> [Supplied records]:
## begin

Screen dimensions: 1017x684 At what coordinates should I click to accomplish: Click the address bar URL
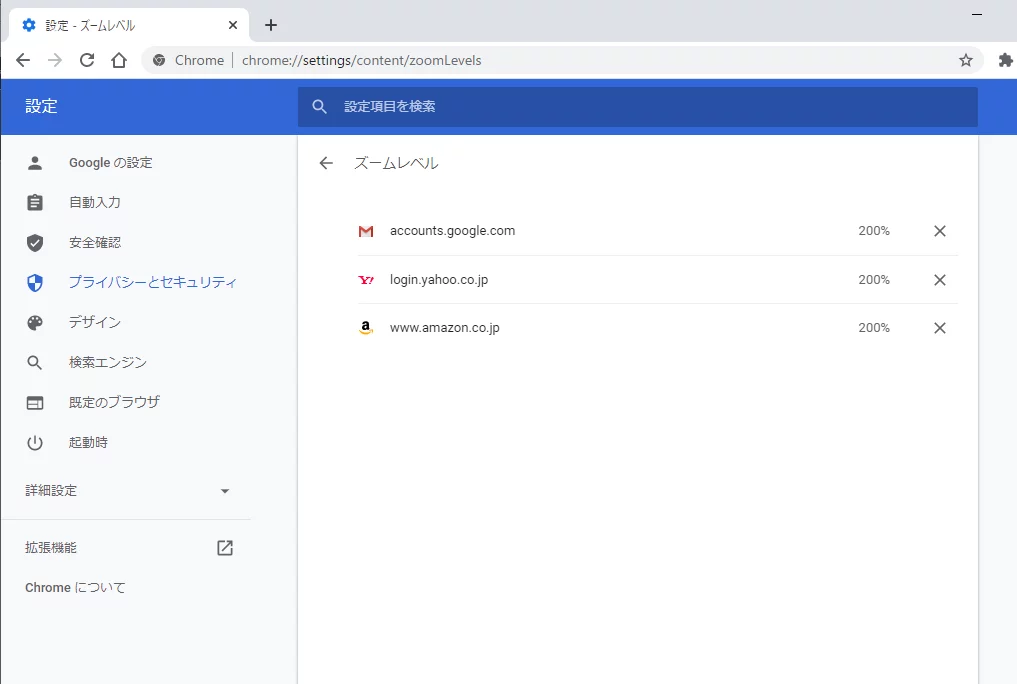(x=360, y=60)
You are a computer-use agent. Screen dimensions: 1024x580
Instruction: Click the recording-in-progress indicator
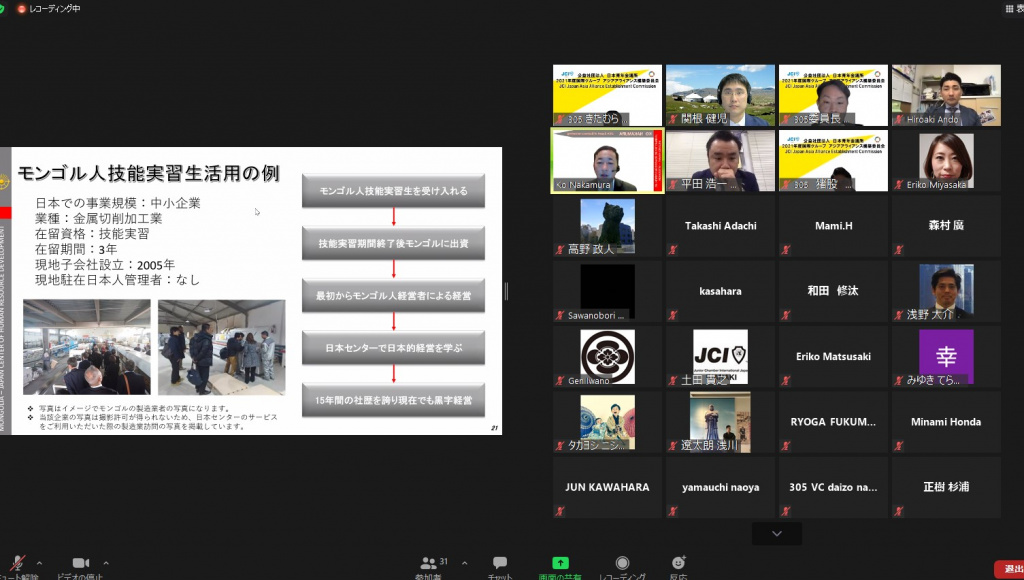(49, 8)
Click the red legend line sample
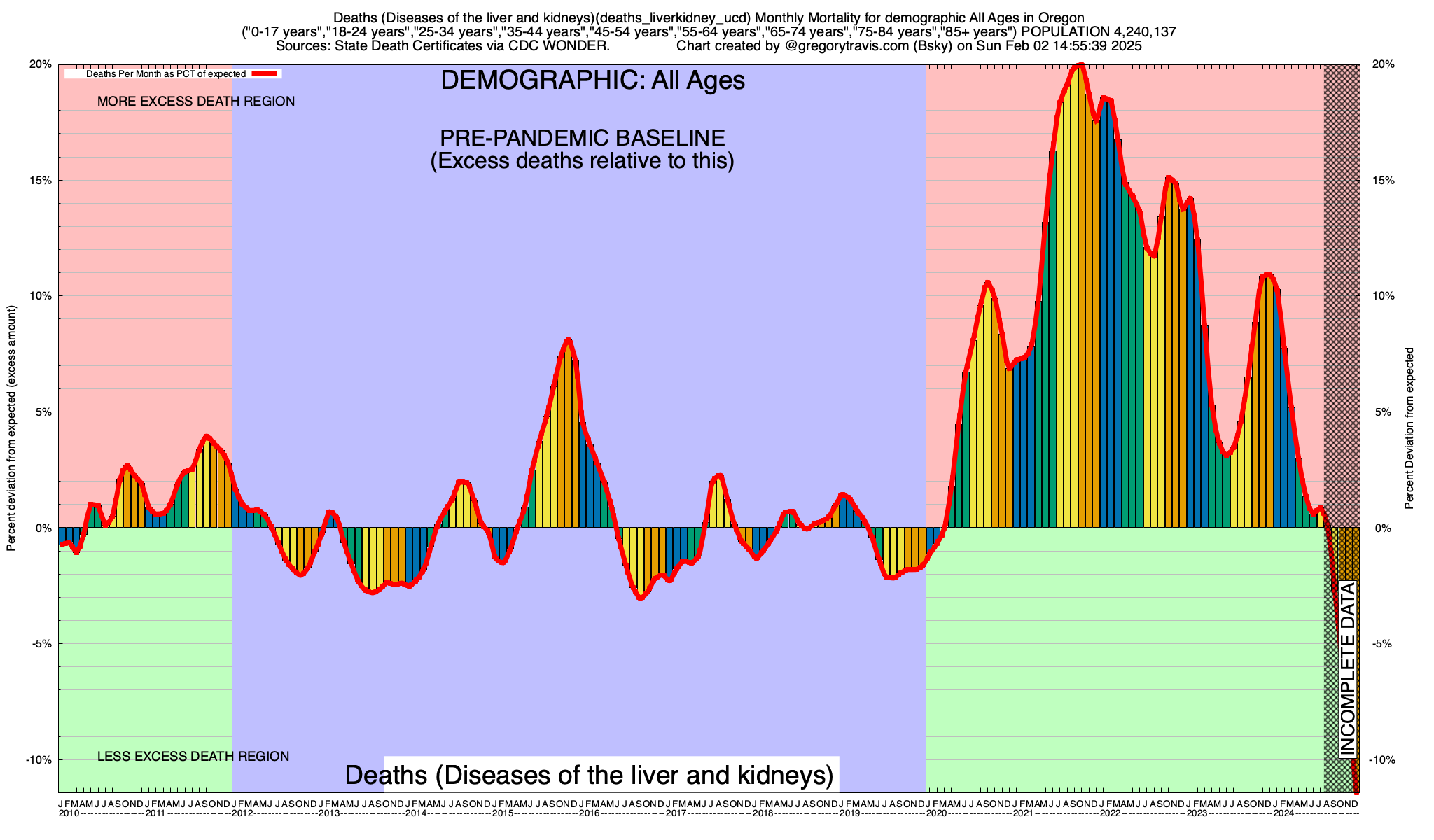The height and width of the screenshot is (840, 1434). (265, 74)
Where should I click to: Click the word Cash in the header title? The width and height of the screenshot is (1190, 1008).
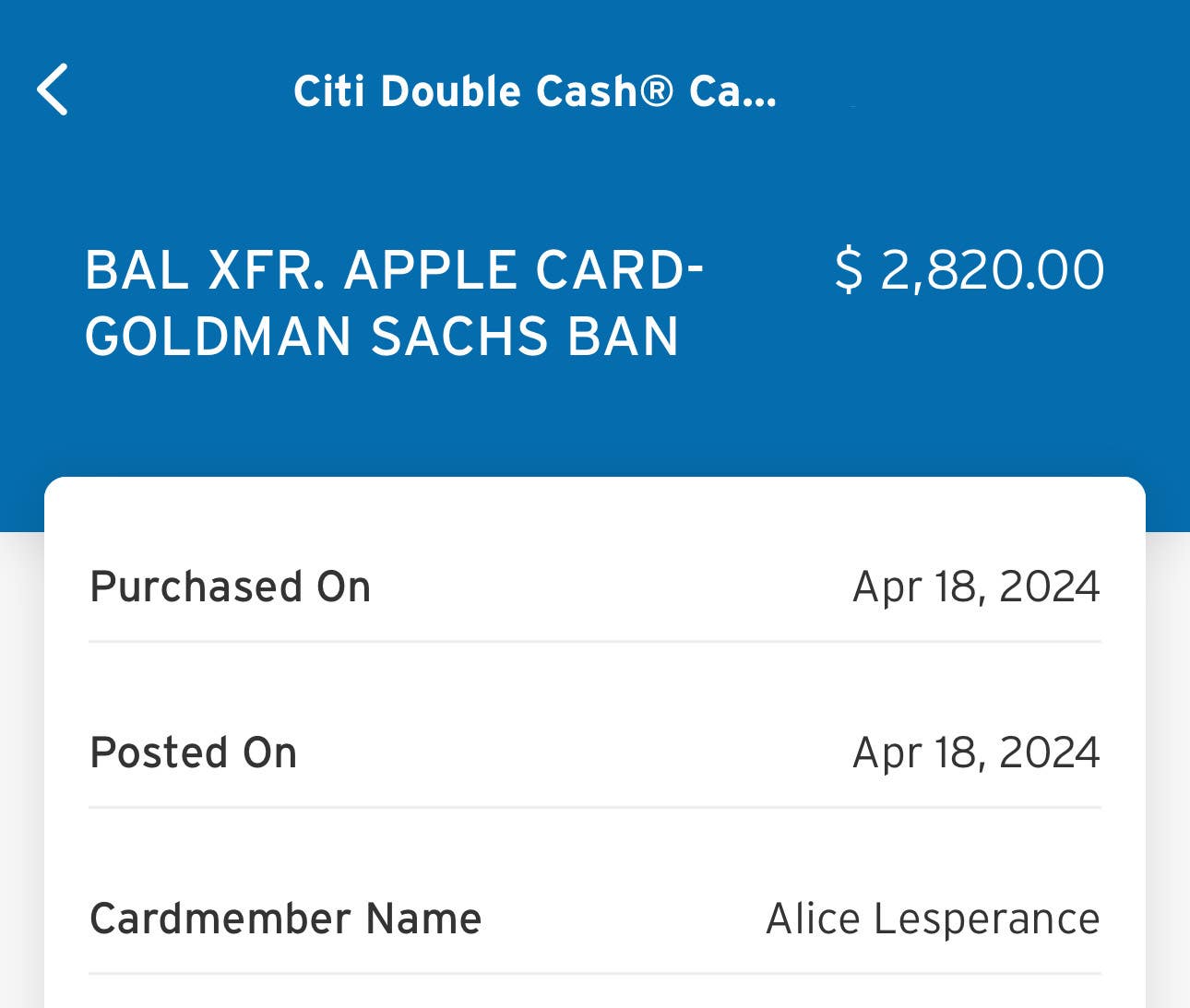click(x=587, y=91)

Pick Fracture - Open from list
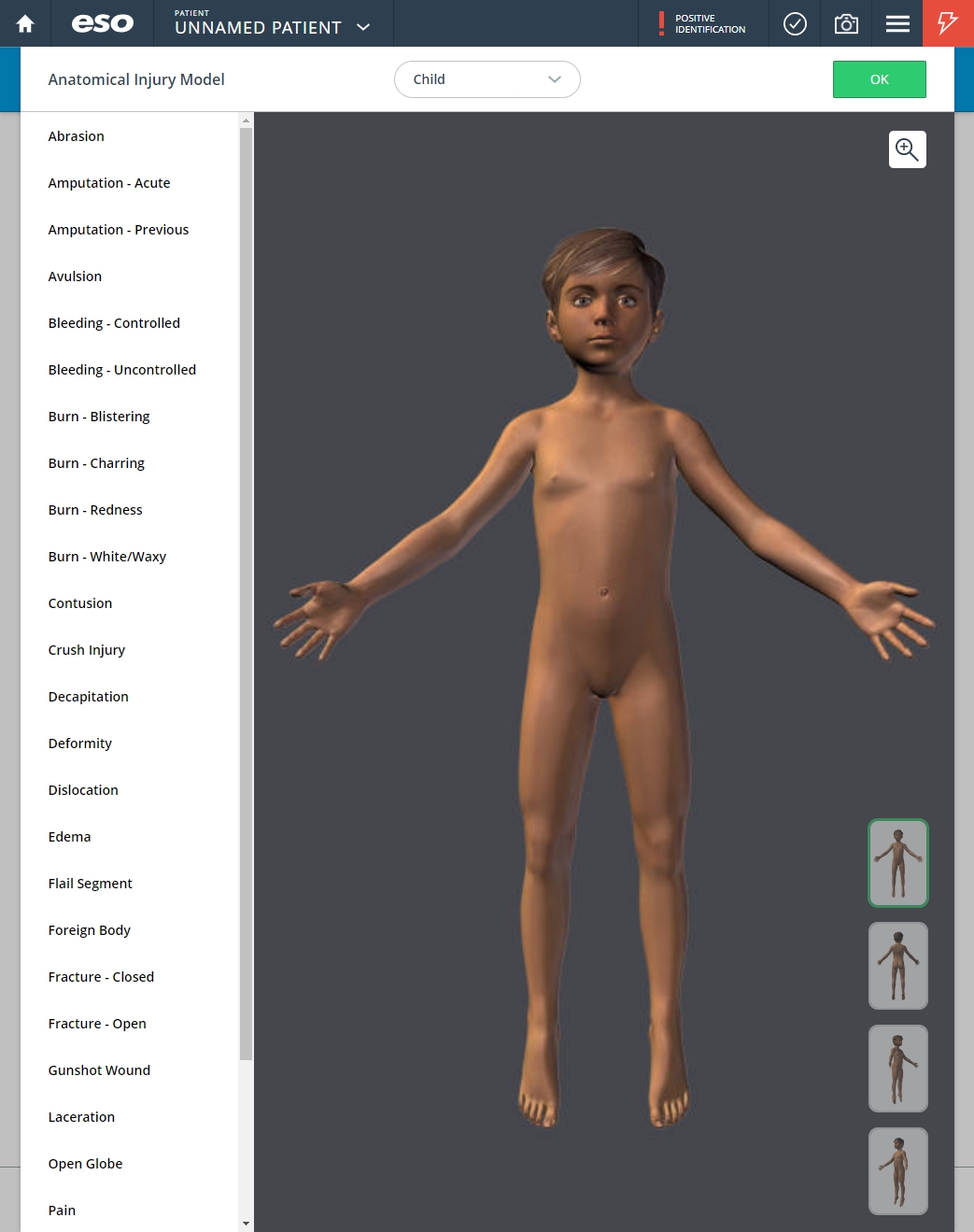(97, 1024)
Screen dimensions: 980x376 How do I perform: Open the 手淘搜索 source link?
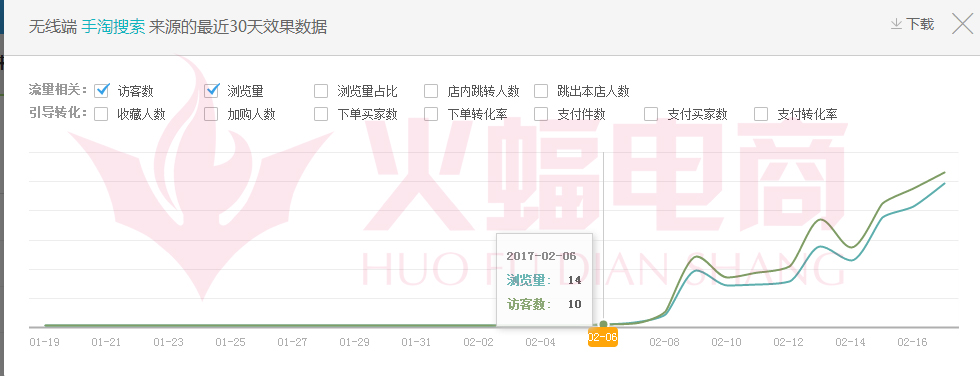pos(113,27)
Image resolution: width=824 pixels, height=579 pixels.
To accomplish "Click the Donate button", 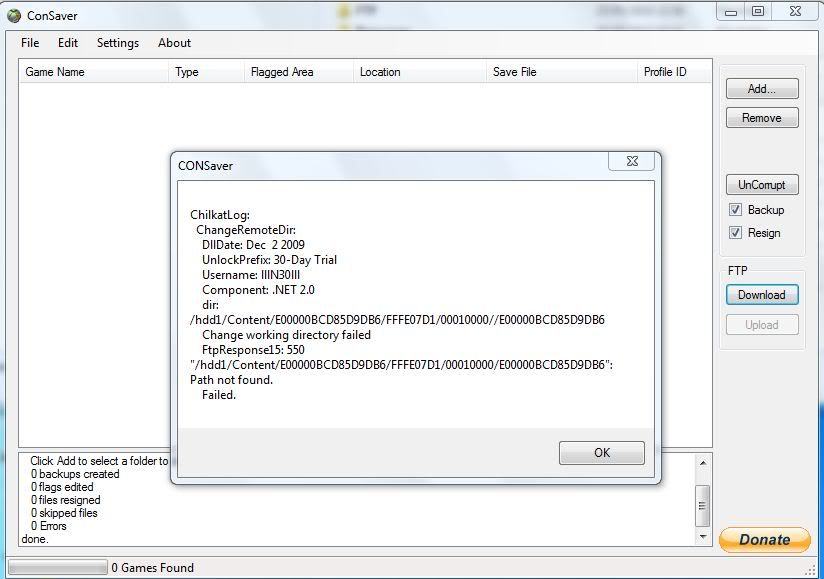I will 764,539.
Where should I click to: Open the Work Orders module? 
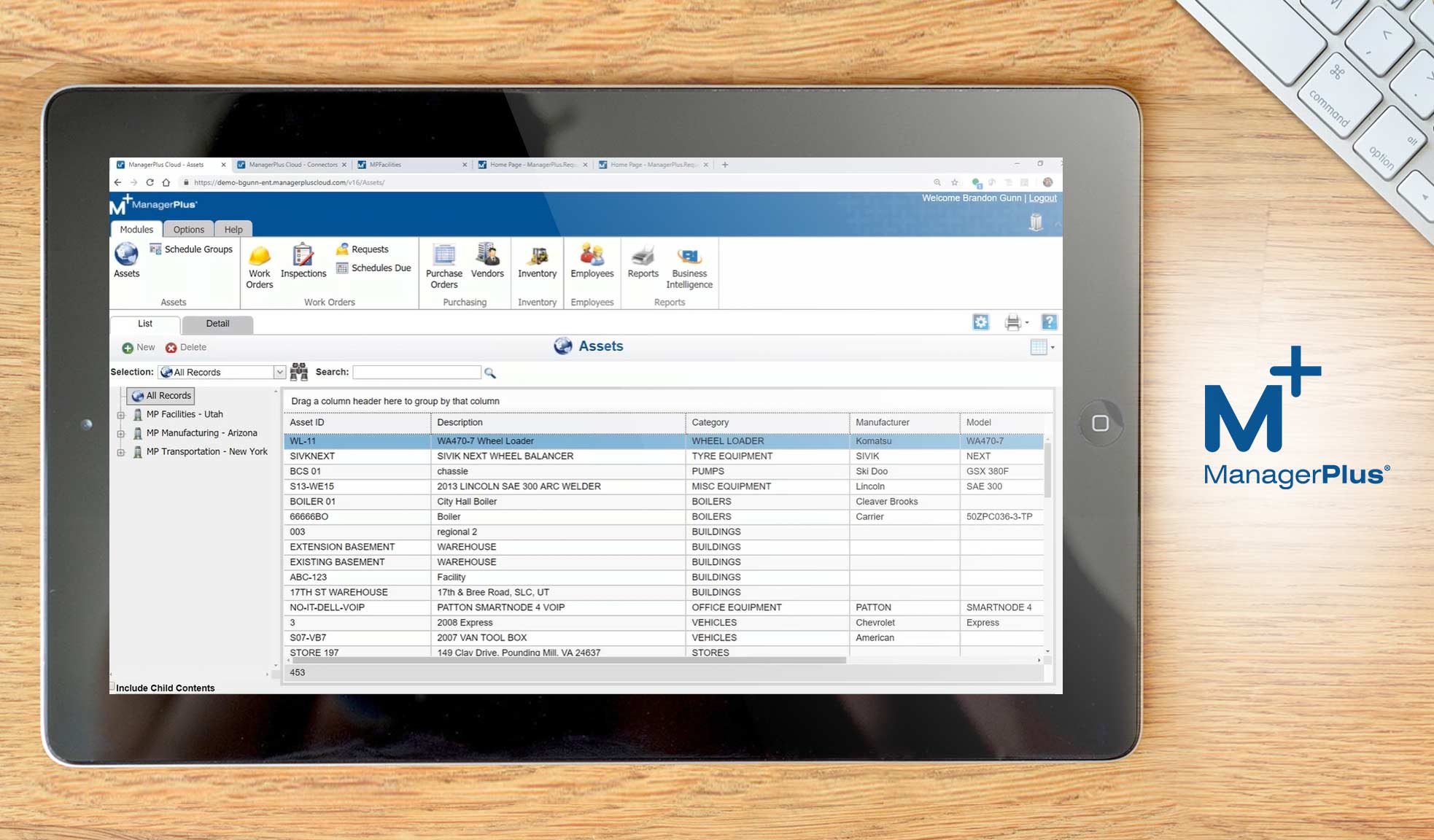(259, 266)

## end

> [What is required]: Count the lines of the data above that contain the word "Open" and give only that number.

> [Written response]: 3